▶ PROMPT: Once you reach the line containing "Task: Open GoPro: Man" in the data below, restate each line word for word up to and including the one containing "This screenshot has width=1568, height=719.".

▶ INFORMATION GIVEN:
● ● ●

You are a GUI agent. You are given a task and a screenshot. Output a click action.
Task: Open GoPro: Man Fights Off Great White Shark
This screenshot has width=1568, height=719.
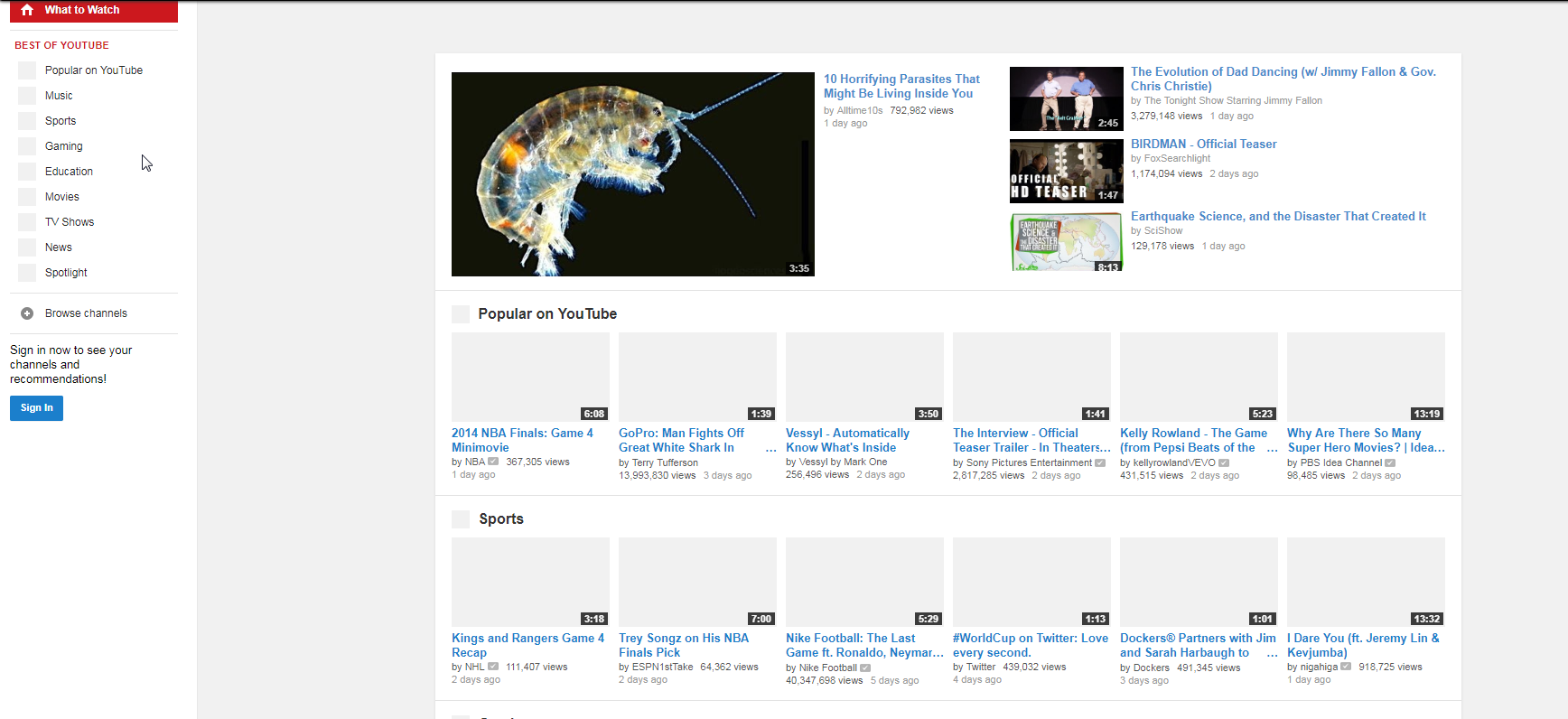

● ● ●

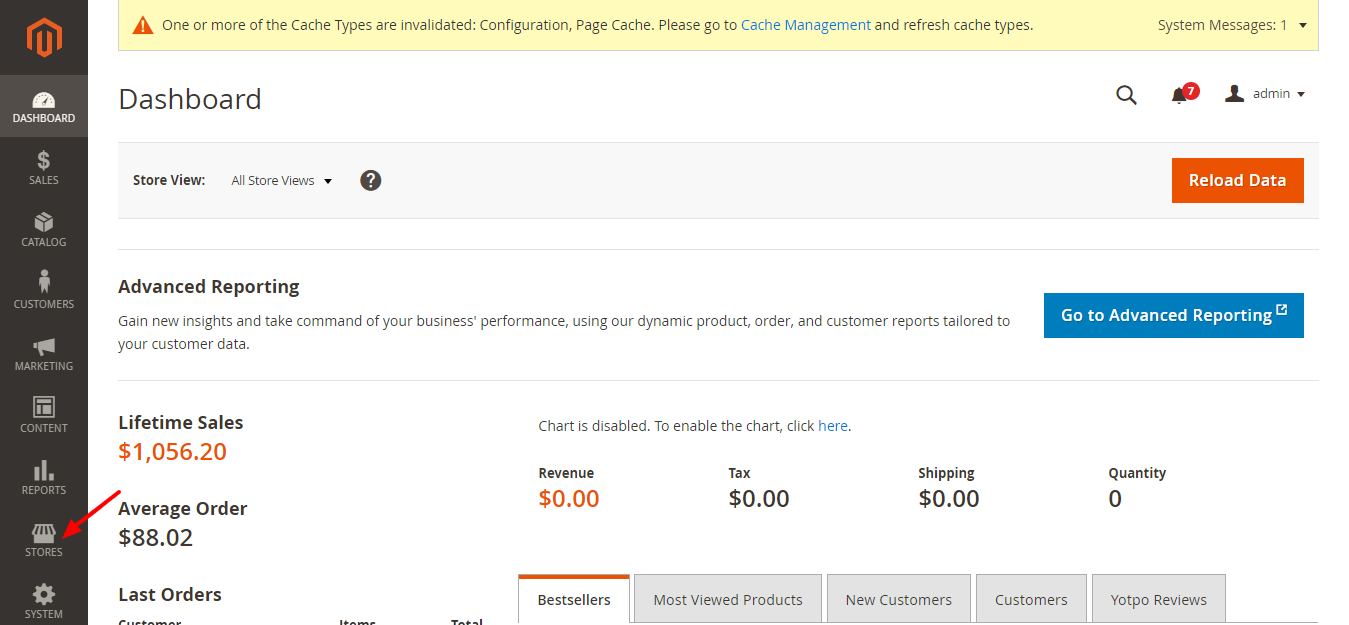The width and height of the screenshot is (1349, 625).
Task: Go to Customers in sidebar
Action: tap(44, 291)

● ● ●

▶ PROBLEM SOLUTION:
Task: Open GoPro: Man Fights Off Great White Shark
This screenshot has width=1568, height=719.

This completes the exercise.